## Listed records

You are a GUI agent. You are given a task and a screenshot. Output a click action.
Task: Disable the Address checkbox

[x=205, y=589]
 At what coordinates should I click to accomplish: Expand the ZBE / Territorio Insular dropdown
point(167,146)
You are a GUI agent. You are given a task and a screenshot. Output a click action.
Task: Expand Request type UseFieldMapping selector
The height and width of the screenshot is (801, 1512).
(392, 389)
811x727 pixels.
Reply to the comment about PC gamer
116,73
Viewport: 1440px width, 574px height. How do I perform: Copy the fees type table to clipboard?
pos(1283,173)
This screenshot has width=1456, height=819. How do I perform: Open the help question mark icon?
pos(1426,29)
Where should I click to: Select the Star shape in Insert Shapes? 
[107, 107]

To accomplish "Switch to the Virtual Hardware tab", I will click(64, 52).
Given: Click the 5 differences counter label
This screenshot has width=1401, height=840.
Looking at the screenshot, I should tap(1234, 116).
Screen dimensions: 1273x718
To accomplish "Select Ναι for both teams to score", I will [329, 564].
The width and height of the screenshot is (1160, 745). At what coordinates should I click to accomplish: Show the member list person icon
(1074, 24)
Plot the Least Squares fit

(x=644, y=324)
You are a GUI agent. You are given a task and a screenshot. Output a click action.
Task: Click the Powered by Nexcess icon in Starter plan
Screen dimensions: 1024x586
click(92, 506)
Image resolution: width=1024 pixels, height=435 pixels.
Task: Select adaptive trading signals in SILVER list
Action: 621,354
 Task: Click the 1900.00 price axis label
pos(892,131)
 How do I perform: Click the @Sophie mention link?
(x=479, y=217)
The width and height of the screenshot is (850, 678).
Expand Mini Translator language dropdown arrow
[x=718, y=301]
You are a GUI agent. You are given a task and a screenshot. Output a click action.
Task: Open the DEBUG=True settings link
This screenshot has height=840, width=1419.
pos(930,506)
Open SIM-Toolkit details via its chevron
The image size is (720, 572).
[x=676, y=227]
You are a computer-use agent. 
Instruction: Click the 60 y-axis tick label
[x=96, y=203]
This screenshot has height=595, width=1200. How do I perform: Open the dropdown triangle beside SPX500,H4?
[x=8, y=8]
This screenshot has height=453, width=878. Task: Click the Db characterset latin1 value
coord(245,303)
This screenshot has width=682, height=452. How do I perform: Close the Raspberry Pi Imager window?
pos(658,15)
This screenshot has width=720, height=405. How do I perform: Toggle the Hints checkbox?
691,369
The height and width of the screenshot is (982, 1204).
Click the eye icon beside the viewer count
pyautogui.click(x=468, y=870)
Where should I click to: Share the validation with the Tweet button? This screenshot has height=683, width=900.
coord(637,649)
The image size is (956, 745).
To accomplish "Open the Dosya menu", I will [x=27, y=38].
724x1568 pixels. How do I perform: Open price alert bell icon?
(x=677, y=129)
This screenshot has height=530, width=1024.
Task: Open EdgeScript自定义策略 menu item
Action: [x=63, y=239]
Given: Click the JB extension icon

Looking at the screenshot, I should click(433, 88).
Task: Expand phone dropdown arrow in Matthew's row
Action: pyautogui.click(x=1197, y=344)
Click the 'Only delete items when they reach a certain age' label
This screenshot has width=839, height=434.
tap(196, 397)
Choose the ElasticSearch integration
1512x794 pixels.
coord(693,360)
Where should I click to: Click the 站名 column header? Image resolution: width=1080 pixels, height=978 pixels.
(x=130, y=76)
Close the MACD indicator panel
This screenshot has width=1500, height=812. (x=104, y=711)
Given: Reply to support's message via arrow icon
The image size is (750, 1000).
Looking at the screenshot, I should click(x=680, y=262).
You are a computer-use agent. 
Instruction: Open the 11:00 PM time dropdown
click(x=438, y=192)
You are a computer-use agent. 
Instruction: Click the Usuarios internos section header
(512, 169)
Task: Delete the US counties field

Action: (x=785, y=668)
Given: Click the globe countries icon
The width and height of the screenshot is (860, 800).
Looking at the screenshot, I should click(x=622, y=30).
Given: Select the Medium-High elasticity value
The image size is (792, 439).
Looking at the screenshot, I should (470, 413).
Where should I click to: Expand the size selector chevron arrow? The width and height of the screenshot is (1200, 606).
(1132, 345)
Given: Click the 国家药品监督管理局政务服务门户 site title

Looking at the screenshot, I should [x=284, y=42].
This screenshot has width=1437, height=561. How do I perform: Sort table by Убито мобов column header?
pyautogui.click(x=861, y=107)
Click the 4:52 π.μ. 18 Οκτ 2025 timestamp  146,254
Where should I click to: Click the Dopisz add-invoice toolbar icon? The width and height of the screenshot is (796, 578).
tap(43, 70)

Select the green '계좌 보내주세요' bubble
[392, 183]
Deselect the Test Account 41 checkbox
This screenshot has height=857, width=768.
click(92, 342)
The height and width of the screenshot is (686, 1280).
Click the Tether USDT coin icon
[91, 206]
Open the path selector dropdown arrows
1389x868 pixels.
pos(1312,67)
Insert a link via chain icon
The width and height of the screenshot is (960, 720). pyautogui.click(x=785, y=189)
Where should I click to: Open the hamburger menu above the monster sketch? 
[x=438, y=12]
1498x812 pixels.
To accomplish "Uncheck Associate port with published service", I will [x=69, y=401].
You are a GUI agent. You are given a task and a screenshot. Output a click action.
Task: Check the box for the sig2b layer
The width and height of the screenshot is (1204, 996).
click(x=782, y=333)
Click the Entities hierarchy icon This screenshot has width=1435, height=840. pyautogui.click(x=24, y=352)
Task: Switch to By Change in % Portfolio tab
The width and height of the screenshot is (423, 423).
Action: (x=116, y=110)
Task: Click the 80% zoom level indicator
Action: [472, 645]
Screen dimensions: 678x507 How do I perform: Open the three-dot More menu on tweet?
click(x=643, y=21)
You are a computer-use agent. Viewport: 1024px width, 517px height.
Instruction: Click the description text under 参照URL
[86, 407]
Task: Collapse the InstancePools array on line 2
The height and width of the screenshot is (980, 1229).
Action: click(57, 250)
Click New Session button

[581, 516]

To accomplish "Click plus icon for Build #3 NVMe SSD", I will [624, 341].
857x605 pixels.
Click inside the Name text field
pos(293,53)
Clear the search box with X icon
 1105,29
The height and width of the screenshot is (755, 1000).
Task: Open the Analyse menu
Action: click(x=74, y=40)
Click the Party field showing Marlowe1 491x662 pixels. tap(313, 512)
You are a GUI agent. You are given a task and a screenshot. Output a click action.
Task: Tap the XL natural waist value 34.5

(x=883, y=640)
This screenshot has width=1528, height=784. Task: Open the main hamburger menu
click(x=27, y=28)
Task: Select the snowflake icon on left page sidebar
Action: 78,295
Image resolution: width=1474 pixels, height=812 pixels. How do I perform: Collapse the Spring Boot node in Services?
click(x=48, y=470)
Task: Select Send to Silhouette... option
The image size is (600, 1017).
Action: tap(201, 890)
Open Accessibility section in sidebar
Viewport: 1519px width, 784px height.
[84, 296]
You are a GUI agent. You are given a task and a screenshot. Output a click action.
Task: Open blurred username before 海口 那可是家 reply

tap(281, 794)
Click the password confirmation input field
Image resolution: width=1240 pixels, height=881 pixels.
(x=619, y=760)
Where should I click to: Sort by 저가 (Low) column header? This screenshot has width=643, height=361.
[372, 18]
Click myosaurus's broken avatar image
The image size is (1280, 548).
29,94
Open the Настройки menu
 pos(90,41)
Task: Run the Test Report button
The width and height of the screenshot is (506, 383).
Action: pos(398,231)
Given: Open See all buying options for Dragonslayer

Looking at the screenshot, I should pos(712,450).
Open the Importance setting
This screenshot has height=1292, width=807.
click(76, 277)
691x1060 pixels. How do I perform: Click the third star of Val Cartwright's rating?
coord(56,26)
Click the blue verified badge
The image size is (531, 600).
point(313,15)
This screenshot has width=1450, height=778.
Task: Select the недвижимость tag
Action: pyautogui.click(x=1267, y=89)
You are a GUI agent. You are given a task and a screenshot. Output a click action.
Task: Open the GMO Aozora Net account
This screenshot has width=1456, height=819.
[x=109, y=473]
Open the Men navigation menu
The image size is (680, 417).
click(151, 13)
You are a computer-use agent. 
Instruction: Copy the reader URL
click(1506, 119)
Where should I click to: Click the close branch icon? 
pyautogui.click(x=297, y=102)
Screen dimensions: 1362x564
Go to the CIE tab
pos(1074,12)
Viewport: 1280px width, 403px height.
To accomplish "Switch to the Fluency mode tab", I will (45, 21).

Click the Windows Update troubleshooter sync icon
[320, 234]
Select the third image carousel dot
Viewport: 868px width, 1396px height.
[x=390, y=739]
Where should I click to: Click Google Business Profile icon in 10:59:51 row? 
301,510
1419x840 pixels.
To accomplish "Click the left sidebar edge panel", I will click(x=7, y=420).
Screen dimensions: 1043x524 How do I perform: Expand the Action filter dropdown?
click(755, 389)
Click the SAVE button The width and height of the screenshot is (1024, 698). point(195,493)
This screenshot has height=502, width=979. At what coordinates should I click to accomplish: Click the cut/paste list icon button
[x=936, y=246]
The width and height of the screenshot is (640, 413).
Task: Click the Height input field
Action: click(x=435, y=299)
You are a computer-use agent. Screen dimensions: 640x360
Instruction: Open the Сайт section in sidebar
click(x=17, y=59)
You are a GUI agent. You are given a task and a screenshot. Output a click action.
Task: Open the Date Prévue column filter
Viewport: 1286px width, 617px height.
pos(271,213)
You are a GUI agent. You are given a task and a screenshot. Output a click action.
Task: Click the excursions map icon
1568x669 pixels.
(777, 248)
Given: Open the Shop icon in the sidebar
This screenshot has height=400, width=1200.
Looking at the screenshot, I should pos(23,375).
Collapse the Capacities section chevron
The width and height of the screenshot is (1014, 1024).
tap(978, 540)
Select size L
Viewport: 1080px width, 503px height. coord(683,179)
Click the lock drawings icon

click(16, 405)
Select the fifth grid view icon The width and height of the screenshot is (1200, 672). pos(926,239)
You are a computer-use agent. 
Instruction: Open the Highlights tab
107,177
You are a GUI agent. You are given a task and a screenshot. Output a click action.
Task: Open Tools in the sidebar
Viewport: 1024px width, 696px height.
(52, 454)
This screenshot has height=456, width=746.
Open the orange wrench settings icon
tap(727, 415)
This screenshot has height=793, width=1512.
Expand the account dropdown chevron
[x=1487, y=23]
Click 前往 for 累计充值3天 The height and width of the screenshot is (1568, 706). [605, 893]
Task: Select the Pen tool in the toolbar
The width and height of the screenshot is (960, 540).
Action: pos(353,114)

## Work instruction
Write out only those lines of the entries that lie between the line containing "Click 前往 for" and the last line, inclusive, reproducing them exactly.

## Output
Click 前往 for 累计充值3天 The height and width of the screenshot is (1568, 706). [605, 893]
Task: Select the Pen tool in the toolbar
The width and height of the screenshot is (960, 540).
Action: pos(353,114)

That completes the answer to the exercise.